Or do you rely on generic benchmarks?
You need custom QA pairs for custom scenarios.
I've got a few questions:
Could I ignore all flow runs that have an estimated cost above a certain threshold, so that the overall cost of optimization is less? Suppose I choose an acceptable level of accuracy and then skip some costlier exploration stuff. Is there a risk it doesn't find certain optimal configurations even under my cost limit?
How does the system deal with long context-length documents that some models can handle and others can't? Does this approach work for custom models?
Suppose I want to create and optimize for my own LLM-as-a-judge metrics like https://mastra.ai/en/docs/evals/textual-evals#available-metr..., how can I do this?
Are you going to flesh out the docs? Looks like the folder only has two markdown files right now.
Any recommendations for creating the initial QA dataset for benchmarking? Maybe creating a basic RAG system, using those search results and generations as the baseline and then having humans check and edit them to be more comprehensive and accurate. Any chance this is on the roadmap?

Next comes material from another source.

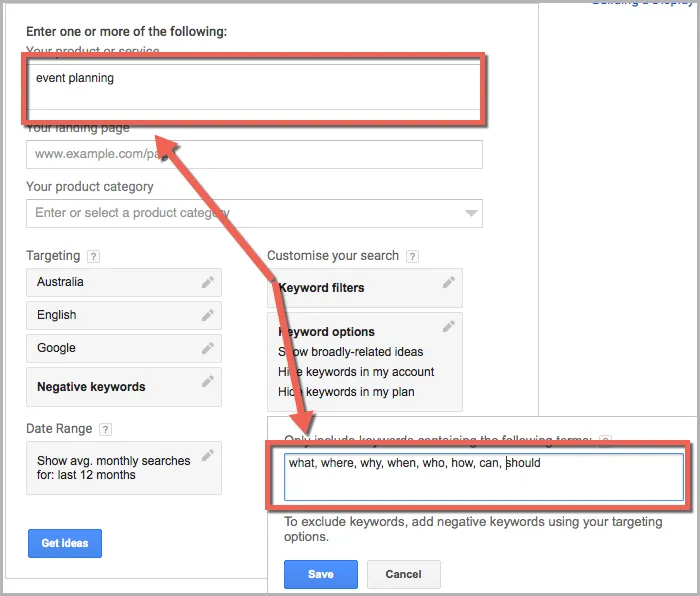Image resolution: width=700 pixels, height=596 pixels.
Task: Click the pencil icon beside Google
Action: pos(208,348)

Cool stuff, I'm hoping this approach is more widely adopted!
>Could I ignore all flow runs that have an estimated cost above a certain threshold, so that the overall cost of optimization is less? Suppose I choose an acceptable level of accuracy and then skip some costlier exploration stuff. Is there a risk it doesn't find certain optimal configurations even under my cost limit?
See the section on the Pareto Pruner in the paper where we evaluate the performance of ignoring runs on the optimization. It shows that ignoring these points does not lead to suboptimal configurations. We have at various times implemented fixed cost / latency thresholds at various times during development to reduce our cost exposure.
>How does the system deal with long context-length documents that some models can handle and others can't? Does this approach work for custom models?
That is part of why we jointly optimize the embedding and retriever settings. For models that only support shorter context lengths the retrieved documents will be truncated to avoid errors, if they leads to poor performance it should try and find better settings (e.g. by being more selective with a reranker).
>Suppose I want to create and optimize for my own LLM-as-a-judge metrics.
Please reach out on our github and we can discuss in code in more detail there. We are interested in expanding the options to make syftr more extensible but are curious exactly how people are interesting in using it for more methods, especially whether you are interested in exploring higher-dimensional spaces (accuracy + cost + additional metrics).
> Are you going to flesh out the docs? We plan to, we focused on writing the paper and explaining how syftr works. Now we plan to do more attention on the details of how to run experiments, customize etc.
> Any recommendations for creating the initial QA dataset for benchmarking? We used HuggingFace datasets as the dataset format. If there is interest on iterating on versions of the dataset on HuggingFace, that is something we could look at. You can see the current datasets here: https://huggingface.co/DataRobot-Research
...would it be accurate to say that syftr finds Pareto-optimal choices across cost, accuracy, and latency, where accuracy is decided by an LLM whose assessments are 90% correlated to that of human labelers?
Are there 3 objectives: cost, accuracy, and latency or 2: cost and accuracy?
Note we used Random LLM which had a 0.84 correlation with human labeling rather than 0.90 from only using gpt-4o-mini.